Item-finding records ::

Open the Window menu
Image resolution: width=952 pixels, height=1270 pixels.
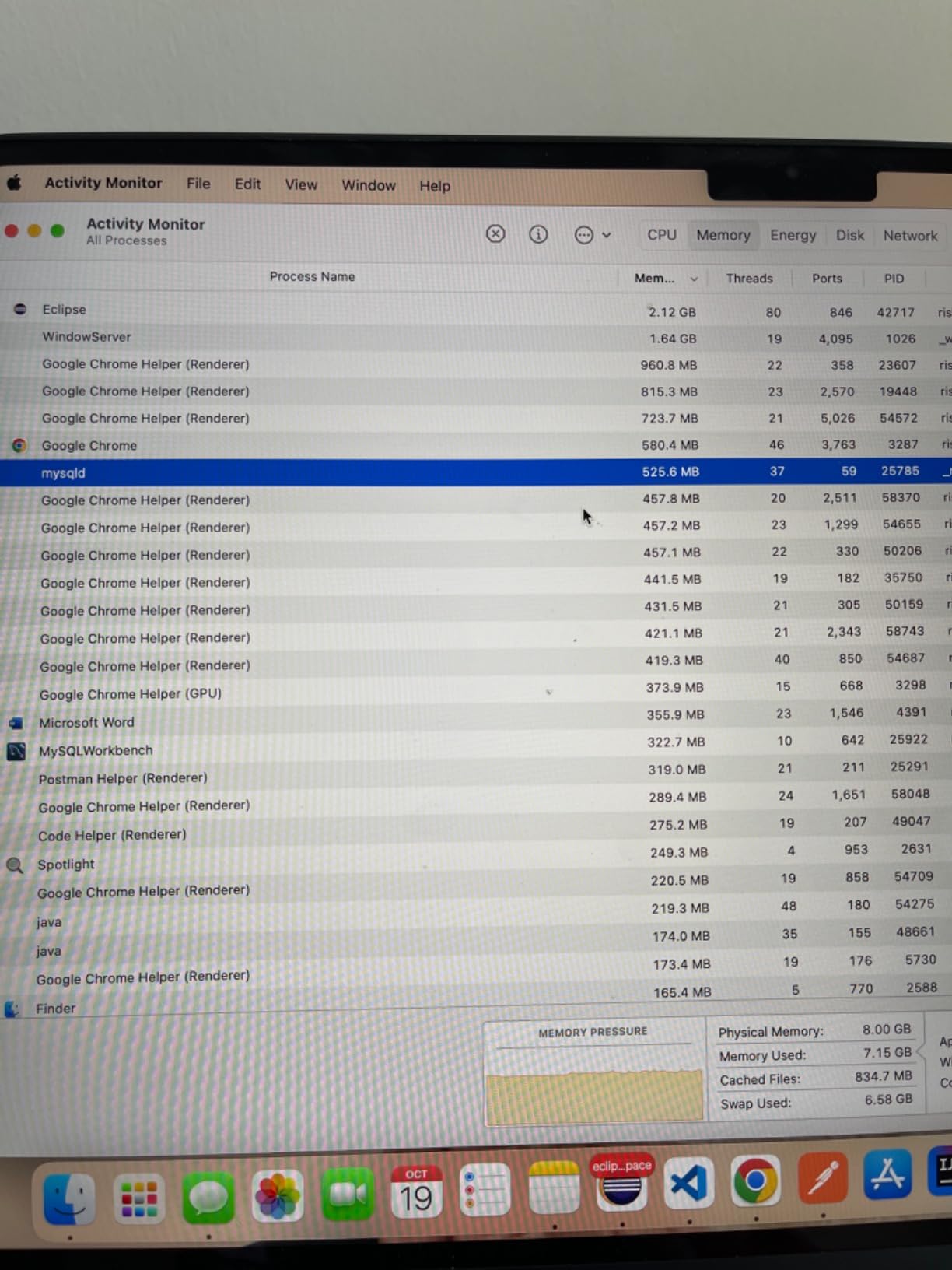click(369, 185)
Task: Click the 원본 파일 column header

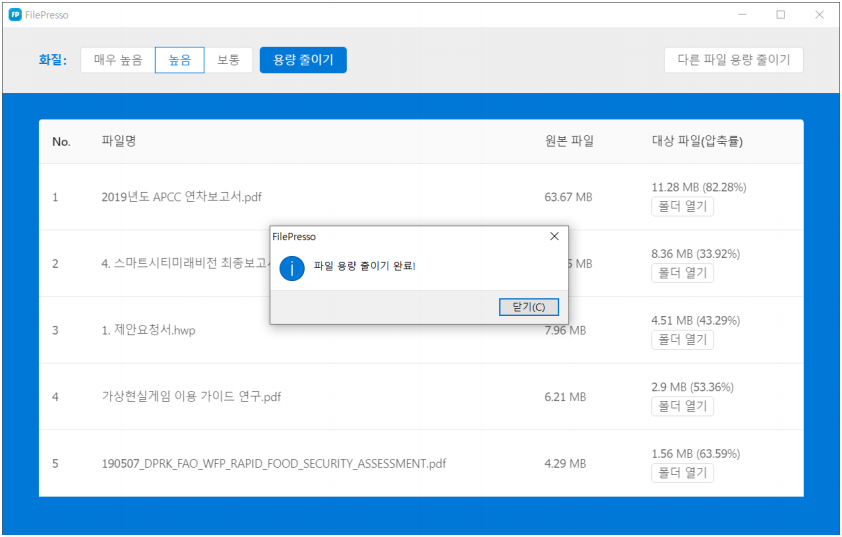Action: [x=569, y=141]
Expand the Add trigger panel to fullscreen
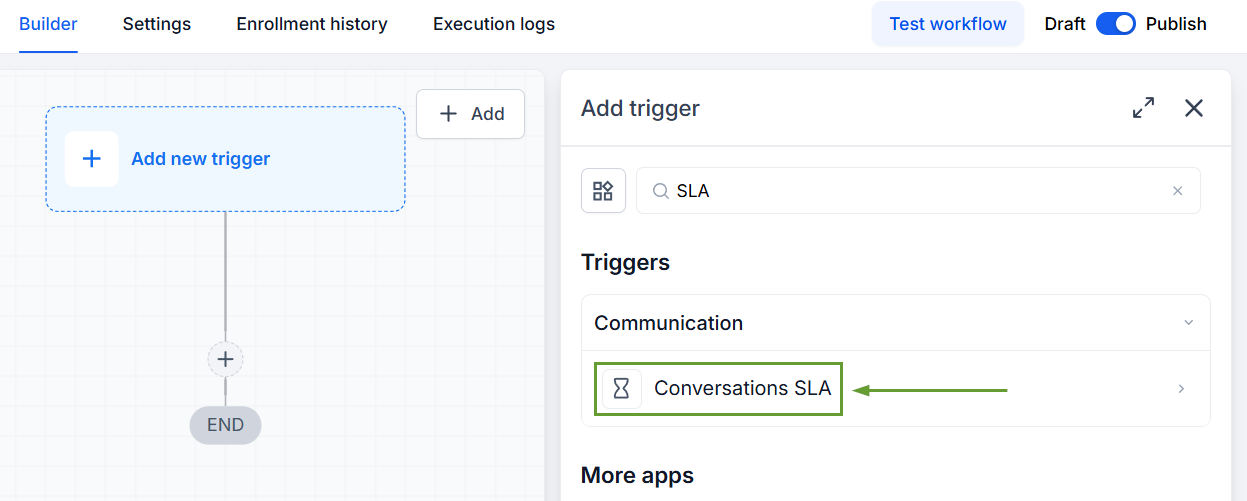Image resolution: width=1247 pixels, height=501 pixels. point(1143,108)
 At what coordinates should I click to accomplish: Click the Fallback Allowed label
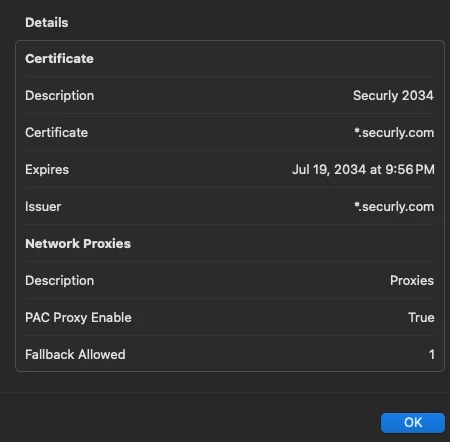click(x=75, y=355)
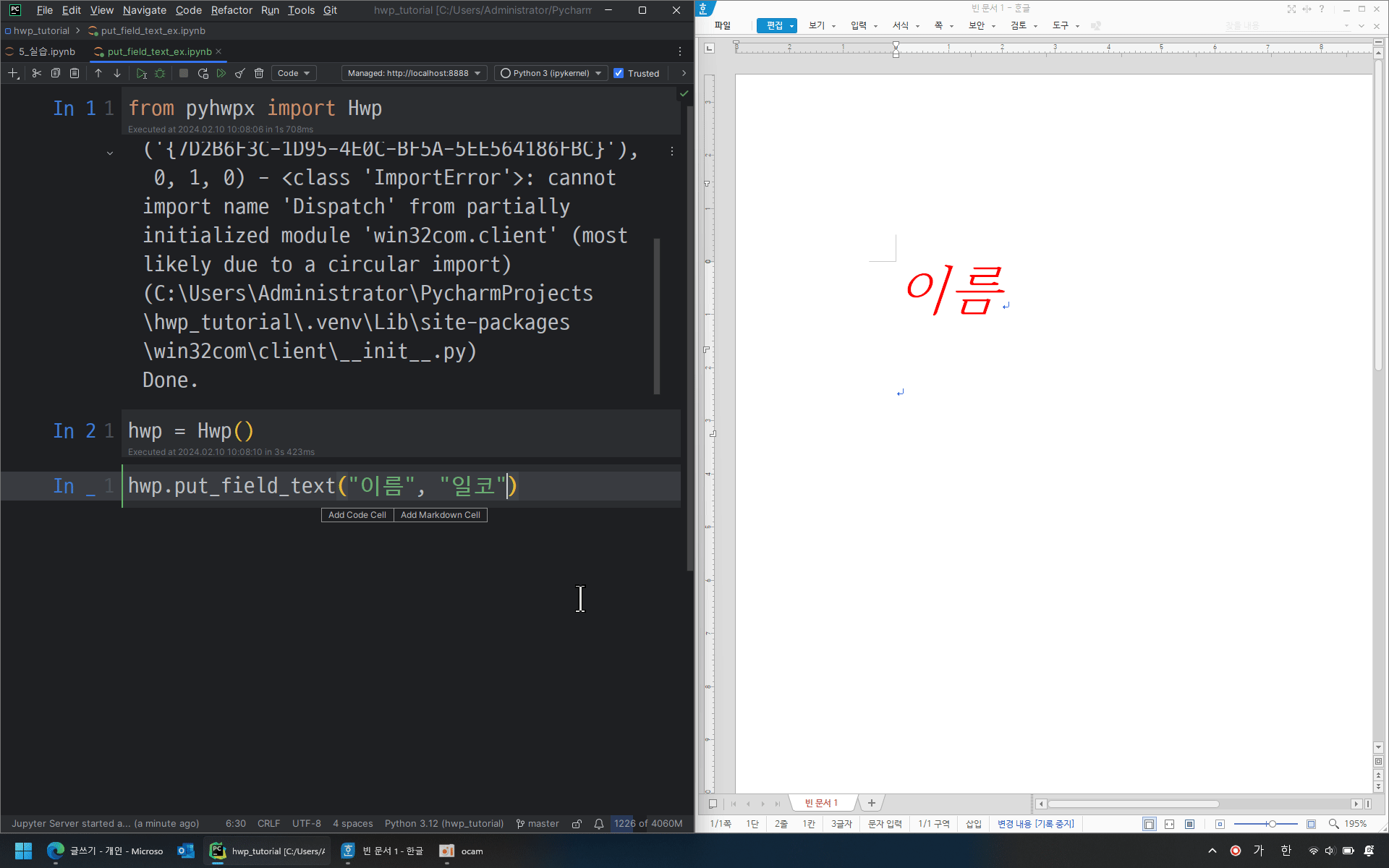Move the cell down with the arrow icon
1389x868 pixels.
[117, 73]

Challenge :: Switch "panel" to "pane" in the listing from the line containing "Expand the Add trigger panel to fullscreen" through the end of the listing, and reproduce only those lines with nothing else changed and the pictures omitted.

Task output ::
Expand the Add trigger pane to fullscreen
Image resolution: width=1247 pixels, height=501 pixels. point(1143,108)
 At what coordinates should I click to accomplish: Click the Fallback Allowed label
click(x=75, y=355)
Move the cell down with the arrow icon
1389x868 pixels.
[117, 73]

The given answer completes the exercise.